*PROBLEM TO WORK ON*
Using the forum thread on betta preferences, list every distinct username that appears as a post header, counting each name once.

Begin SELECTED EXTRACT

My least favourite colour is dark blue (becasue it's difficult to see them and their features).


----------



## dramaqueen (Jul 7, 2008)

I like doubletails.


----------



## beat2020 (Dec 31, 2009)

My least favorite tail type is the DBT with the uneven lobes as well. And my least favorite coloration is red/blue wash too common


----------



## Kato Aaron (May 6, 2010)

I dont like plakats. They are really pretty and all, Im just not a big fan, even though i have two who i originally thought were female. 
As for colour, I don't like chocolate. They are really cute but dont catch my fancy.


----------



## dramaqueen (Jul 7, 2008)

I'm not much for plakats, either.


----------



## Betta Slave (Dec 8, 2009)

I love plakats ♥ They're my favorites. I'm not a big fan of... long finned bettas in general... HM's and VT's. This may sound wierd, as most bettas are long finned, but... I like shorter finned fish. I do like DBT's though.

End SELECTED EXTRACT
Begin MATERIAL SHOWN

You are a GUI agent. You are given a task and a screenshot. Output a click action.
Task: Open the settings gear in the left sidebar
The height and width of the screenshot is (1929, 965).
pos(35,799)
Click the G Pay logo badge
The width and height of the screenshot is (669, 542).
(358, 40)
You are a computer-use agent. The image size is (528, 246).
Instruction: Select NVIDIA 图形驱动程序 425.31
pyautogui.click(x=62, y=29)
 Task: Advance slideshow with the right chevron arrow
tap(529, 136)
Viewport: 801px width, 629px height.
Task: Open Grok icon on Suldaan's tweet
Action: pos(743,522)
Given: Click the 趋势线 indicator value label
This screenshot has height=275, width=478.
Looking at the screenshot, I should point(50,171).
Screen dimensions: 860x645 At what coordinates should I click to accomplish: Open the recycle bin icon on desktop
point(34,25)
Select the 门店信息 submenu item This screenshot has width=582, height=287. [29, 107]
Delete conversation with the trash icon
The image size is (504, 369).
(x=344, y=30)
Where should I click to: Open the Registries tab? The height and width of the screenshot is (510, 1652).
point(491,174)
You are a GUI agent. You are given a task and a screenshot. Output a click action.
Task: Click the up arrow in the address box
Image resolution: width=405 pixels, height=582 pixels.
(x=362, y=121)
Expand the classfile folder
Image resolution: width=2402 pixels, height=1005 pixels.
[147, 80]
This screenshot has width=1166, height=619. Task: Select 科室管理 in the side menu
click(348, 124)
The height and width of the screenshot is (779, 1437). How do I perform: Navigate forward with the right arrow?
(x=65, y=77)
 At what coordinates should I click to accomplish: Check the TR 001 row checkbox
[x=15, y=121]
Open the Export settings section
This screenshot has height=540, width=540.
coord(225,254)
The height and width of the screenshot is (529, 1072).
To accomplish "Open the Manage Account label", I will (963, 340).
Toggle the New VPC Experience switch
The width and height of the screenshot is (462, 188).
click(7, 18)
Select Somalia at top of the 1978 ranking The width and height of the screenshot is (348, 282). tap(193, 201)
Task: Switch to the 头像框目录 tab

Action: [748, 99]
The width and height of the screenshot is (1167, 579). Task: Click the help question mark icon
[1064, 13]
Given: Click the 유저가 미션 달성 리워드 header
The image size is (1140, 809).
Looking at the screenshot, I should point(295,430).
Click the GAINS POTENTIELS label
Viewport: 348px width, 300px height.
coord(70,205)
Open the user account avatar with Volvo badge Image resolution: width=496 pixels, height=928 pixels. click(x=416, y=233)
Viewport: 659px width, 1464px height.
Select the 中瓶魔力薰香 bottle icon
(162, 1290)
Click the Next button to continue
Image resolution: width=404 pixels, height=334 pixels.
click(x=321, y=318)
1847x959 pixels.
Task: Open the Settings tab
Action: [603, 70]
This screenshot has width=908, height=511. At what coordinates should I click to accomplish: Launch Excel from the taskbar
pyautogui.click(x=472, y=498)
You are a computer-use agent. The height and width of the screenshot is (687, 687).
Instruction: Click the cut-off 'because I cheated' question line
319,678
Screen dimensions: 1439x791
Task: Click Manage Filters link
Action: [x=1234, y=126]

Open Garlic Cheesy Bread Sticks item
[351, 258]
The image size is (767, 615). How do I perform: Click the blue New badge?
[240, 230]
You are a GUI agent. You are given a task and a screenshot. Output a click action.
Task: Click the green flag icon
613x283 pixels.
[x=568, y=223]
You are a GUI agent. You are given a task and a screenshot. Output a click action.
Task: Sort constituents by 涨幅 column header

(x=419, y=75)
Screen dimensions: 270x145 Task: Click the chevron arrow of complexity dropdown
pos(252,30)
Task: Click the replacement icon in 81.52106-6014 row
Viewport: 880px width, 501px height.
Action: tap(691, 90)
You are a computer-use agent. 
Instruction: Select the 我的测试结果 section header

End MATERIAL SHOWN

*TASK RESULT*
dramaqueen, beat2020, Kato Aaron, Betta Slave